*Material provided:*
········
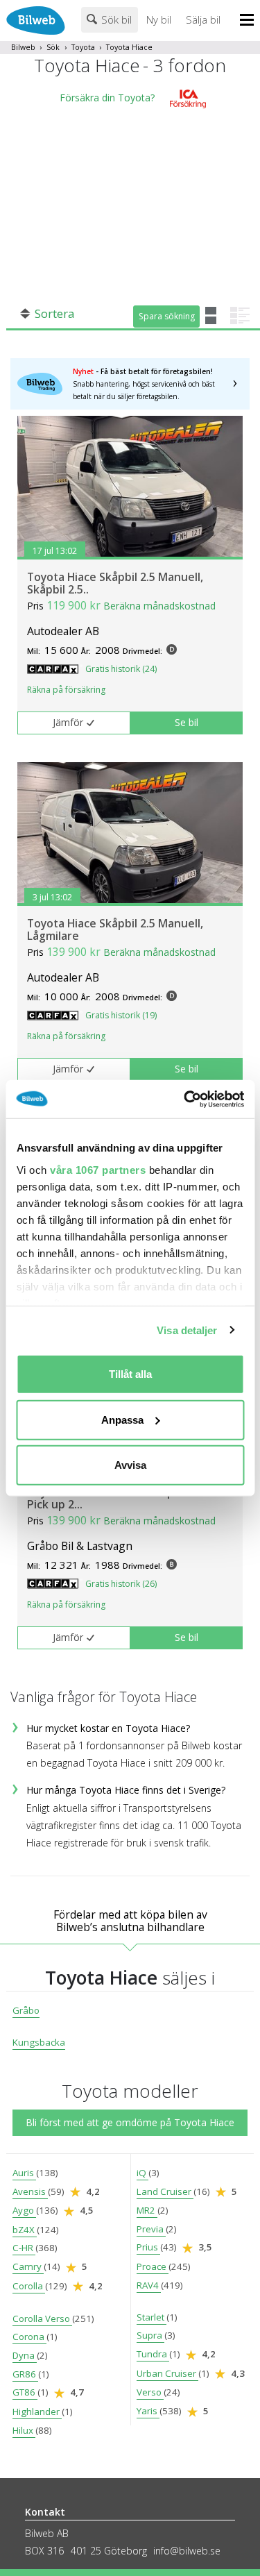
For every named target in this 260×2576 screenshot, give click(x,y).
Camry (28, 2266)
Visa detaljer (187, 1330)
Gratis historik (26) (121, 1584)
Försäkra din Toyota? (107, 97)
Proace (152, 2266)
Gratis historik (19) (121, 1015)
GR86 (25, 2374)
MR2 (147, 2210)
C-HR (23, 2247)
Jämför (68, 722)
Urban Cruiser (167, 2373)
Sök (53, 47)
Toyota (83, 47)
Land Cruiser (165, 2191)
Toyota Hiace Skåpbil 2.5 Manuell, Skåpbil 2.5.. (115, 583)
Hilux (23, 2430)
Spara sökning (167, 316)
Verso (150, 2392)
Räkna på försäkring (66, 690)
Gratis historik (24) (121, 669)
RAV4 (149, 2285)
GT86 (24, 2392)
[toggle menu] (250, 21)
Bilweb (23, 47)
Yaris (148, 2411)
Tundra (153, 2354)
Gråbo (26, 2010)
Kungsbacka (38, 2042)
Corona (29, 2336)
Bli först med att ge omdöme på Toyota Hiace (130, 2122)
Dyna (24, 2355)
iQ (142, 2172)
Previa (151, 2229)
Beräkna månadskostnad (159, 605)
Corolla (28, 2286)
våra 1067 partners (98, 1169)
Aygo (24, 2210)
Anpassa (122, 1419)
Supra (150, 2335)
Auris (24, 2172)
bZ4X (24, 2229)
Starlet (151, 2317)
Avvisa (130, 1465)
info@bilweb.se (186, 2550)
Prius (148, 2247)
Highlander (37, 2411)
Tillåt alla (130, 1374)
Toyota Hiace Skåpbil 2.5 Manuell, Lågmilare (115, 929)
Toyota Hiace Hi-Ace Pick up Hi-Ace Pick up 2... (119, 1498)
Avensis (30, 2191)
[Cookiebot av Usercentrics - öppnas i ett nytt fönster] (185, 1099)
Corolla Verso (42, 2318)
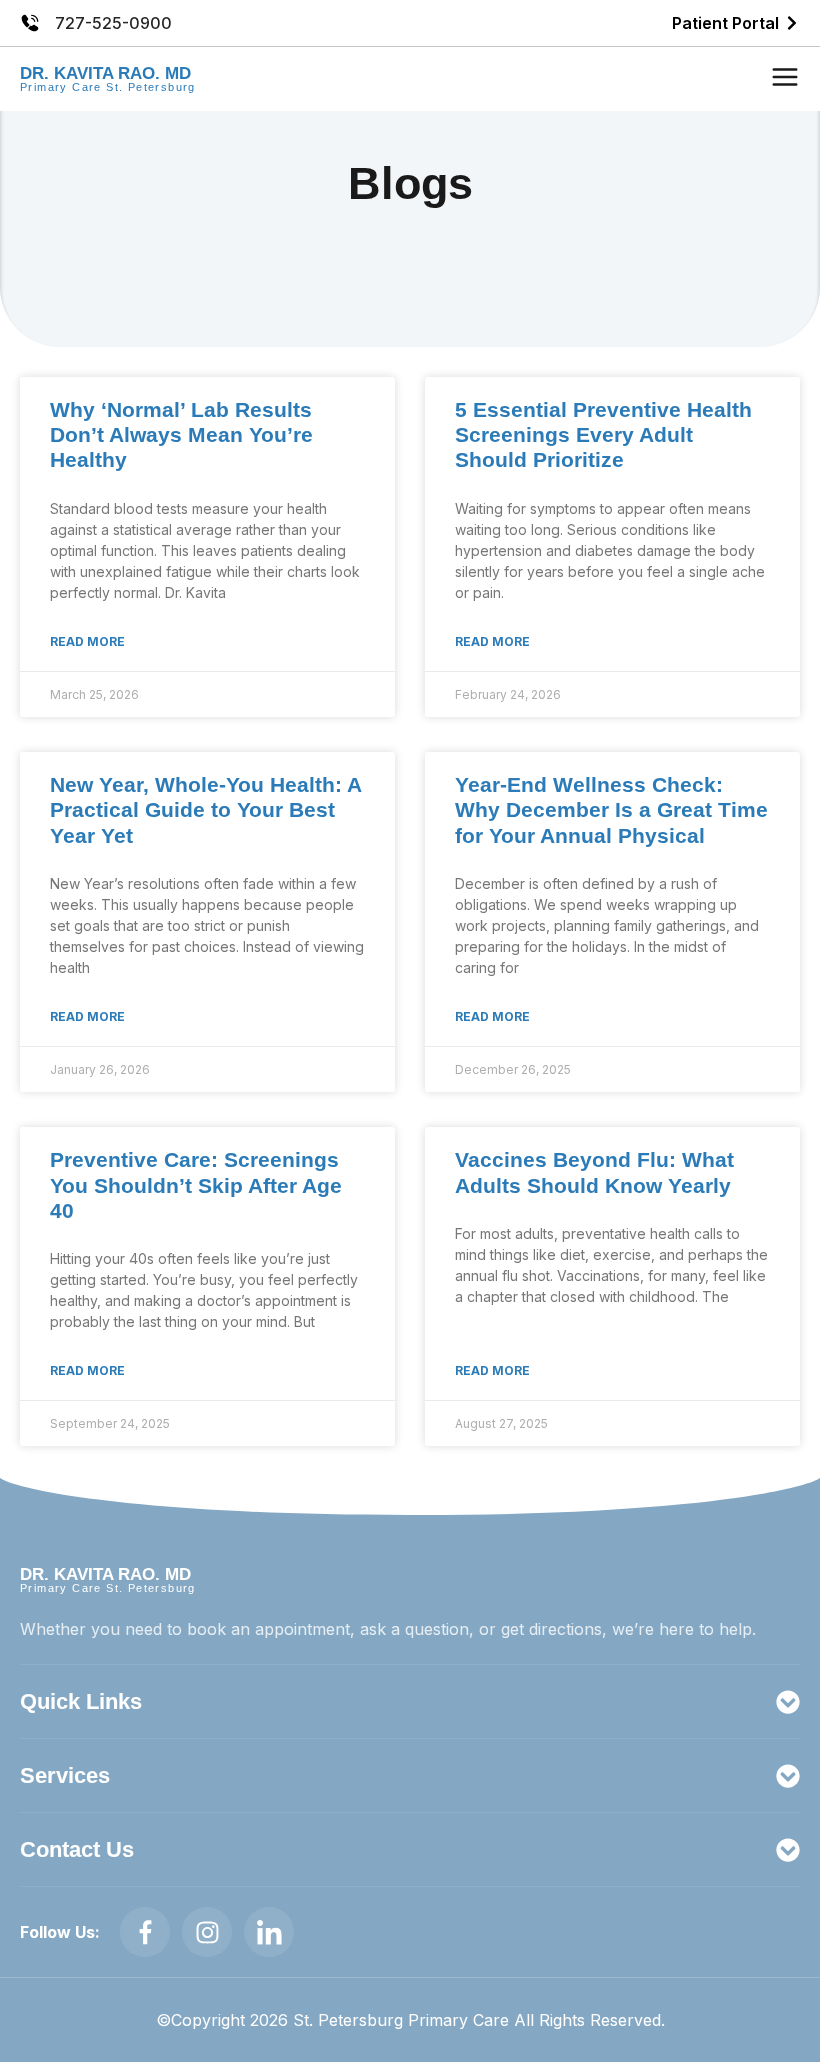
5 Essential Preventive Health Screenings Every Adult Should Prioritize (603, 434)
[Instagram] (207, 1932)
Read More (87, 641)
········
*To do:* Could the data above be repeated exactly, with every picture dropped?

*Solution for this problem:*
For every named target in this 260×2576 screenshot, give click(x,y).
Camry (28, 2266)
Visa detaljer (187, 1330)
Gratis historik (26) (121, 1584)
Försäkra din Toyota? (107, 97)
Proace (152, 2266)
Gratis historik (19) (121, 1015)
GR86 (25, 2374)
MR2 (147, 2210)
C-HR (23, 2247)
Jämför (68, 722)
Urban Cruiser (167, 2373)
Sök (53, 47)
Toyota (83, 47)
Land Cruiser (165, 2191)
Toyota Hiace Skåpbil 2.5 Manuell, Skåpbil 2.5.. (115, 583)
Hilux (23, 2430)
Spara sökning (167, 316)
Verso (150, 2392)
Räkna på försäkring (66, 690)
Gratis historik (24) (121, 669)
RAV4 (149, 2285)
GT86 (24, 2392)
[toggle menu] (250, 21)
Bilweb (23, 47)
Yaris (148, 2411)
Tundra (153, 2354)
Gråbo (26, 2010)
Kungsbacka (38, 2042)
Corona (29, 2336)
Bli först med att ge omdöme på Toyota Hiace (130, 2122)
Dyna (24, 2355)
iQ (142, 2172)
Previa (151, 2229)
Beräkna månadskostnad (159, 605)
Corolla (28, 2286)
våra 1067 partners (98, 1169)
Aygo (24, 2210)
Anpassa (122, 1419)
Supra (150, 2335)
Auris (24, 2172)
bZ4X (24, 2229)
Starlet (151, 2317)
Avvisa (130, 1465)
info@bilweb.se (186, 2550)
Prius (148, 2247)
Highlander (37, 2411)
Tillåt alla (130, 1374)
Toyota Hiace Skåpbil 2.5 Manuell, Lågmilare (115, 929)
Toyota Hiace Hi-Ace Pick up Hi-Ace Pick up 2... (119, 1498)
Avensis (30, 2191)
[Cookiebot av Usercentrics - öppnas i ett nytt fönster] (185, 1099)
Corolla Verso (42, 2318)
5 Essential Preventive Health Screenings Every Adult Should Prioritize (603, 434)
[Instagram] (207, 1932)
Read More (87, 641)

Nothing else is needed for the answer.